From the entries below, output the line with "You are a GUI" and each following line up to and including the line with "Open the log", exactly as written.

══ DATA TO EXAMINE ══

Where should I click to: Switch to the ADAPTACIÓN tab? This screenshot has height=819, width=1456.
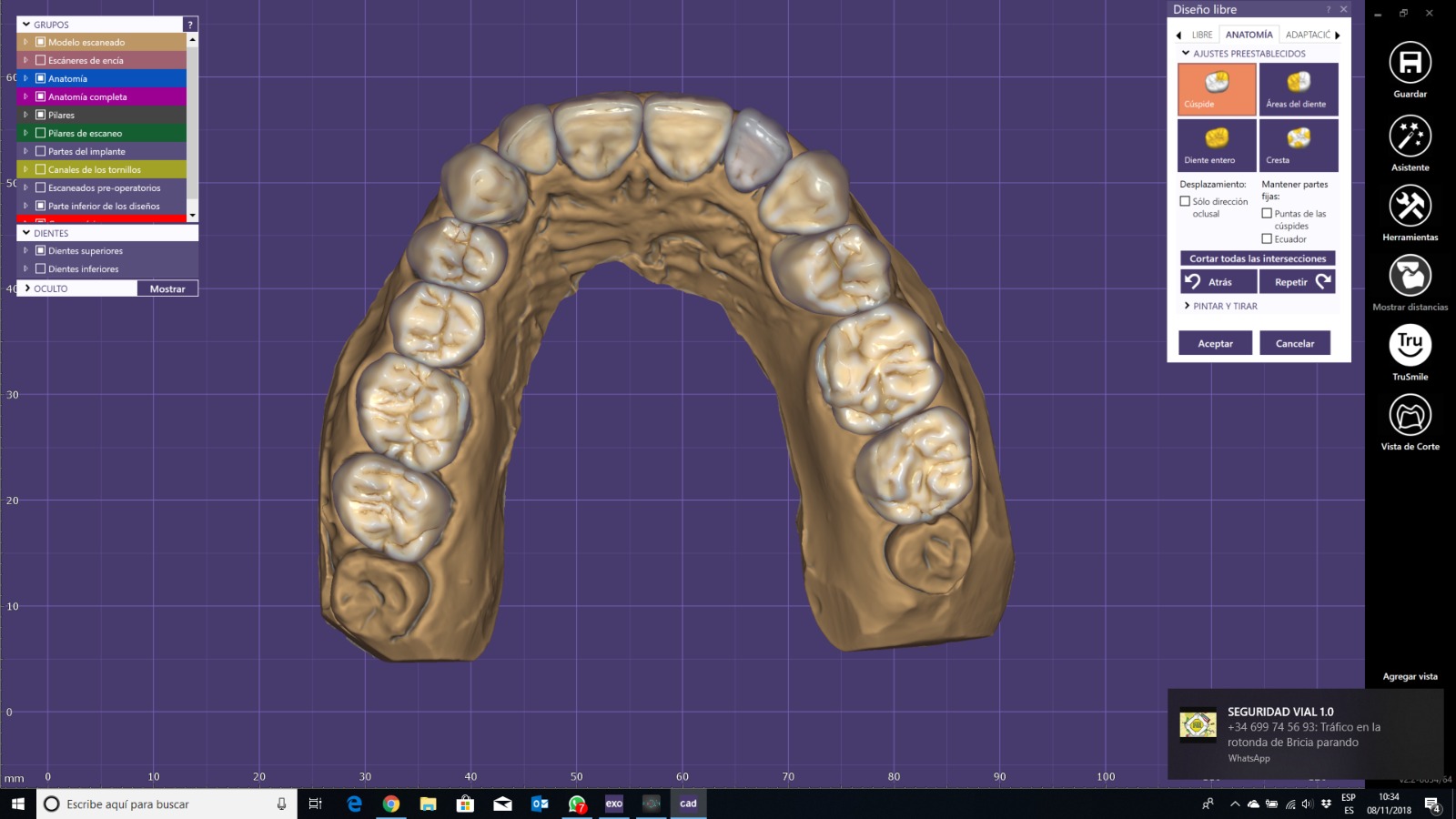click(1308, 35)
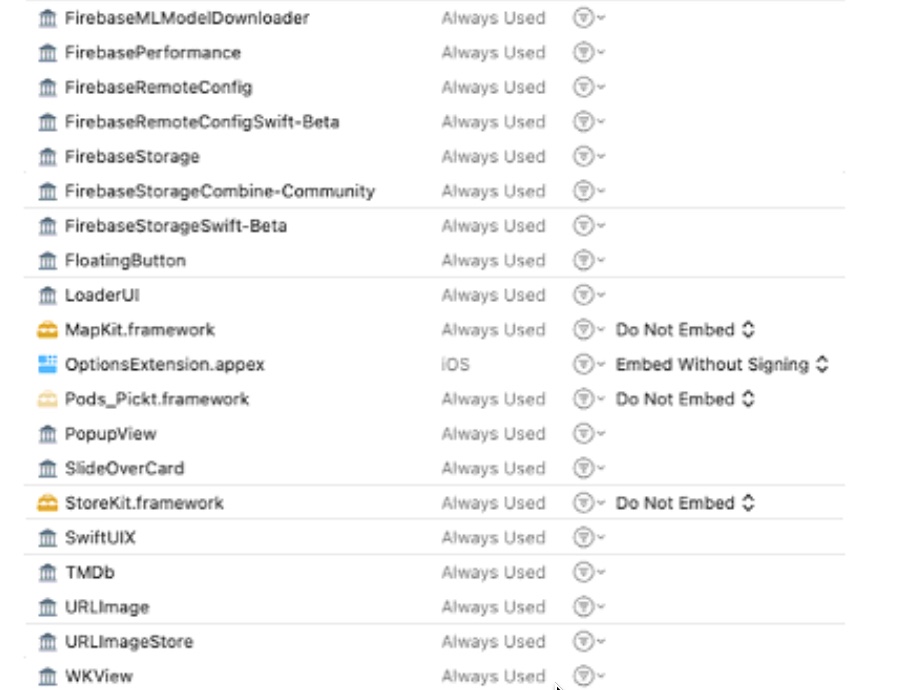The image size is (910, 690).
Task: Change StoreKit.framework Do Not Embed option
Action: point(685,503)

═══
══ DATA TO EXAMINE ══

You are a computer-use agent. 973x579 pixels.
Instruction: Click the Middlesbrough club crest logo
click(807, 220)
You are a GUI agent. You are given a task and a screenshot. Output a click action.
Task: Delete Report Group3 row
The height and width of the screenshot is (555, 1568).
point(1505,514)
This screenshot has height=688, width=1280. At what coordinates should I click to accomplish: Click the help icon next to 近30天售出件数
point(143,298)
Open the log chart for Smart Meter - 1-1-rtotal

═══
══ DATA TO EXAMINE ══

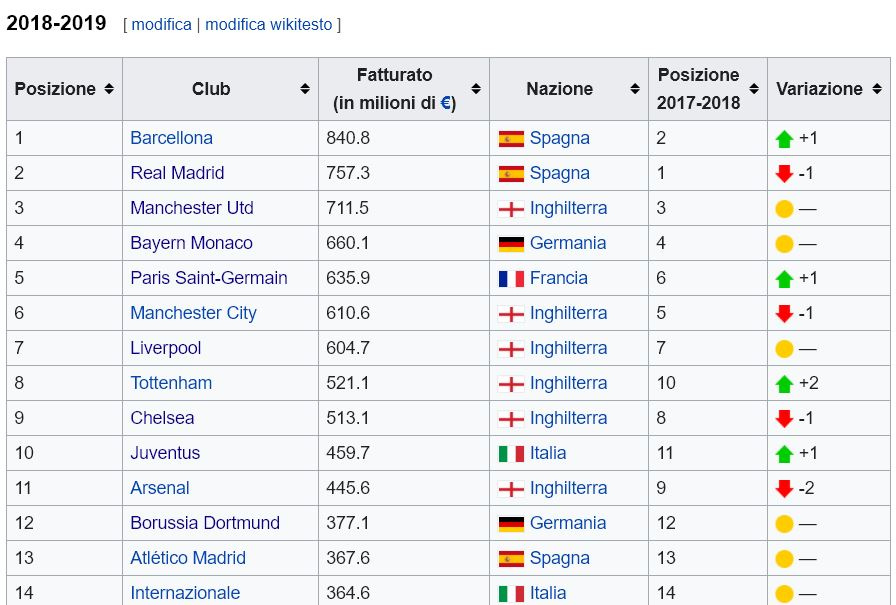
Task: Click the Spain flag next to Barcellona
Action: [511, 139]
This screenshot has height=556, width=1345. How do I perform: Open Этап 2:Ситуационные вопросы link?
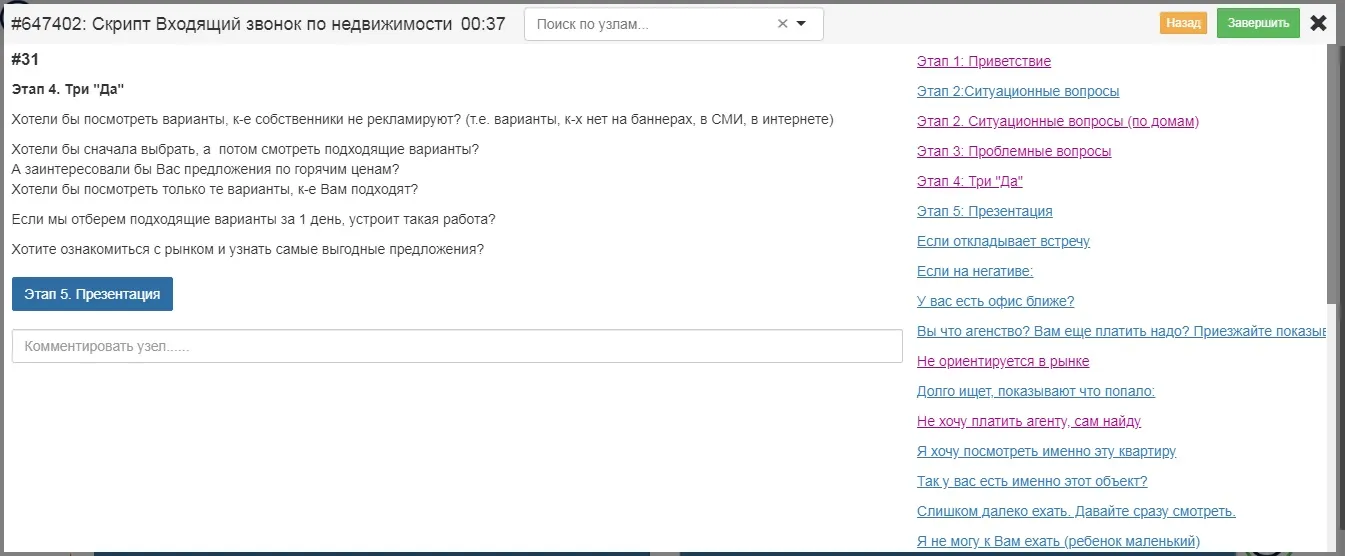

═══

### RESULT OF THIS EXERCISE
You are a GUI agent. You are given a task and a screenshot. Output a click action.
Task: Delete Report Group3 row
The height and width of the screenshot is (555, 1568).
point(1505,514)
This screenshot has height=688, width=1280. At what coordinates should I click to accomplish: Click the help icon next to 近30天售出件数
point(143,298)
Open the log chart for Smart Meter - 1-1-rtotal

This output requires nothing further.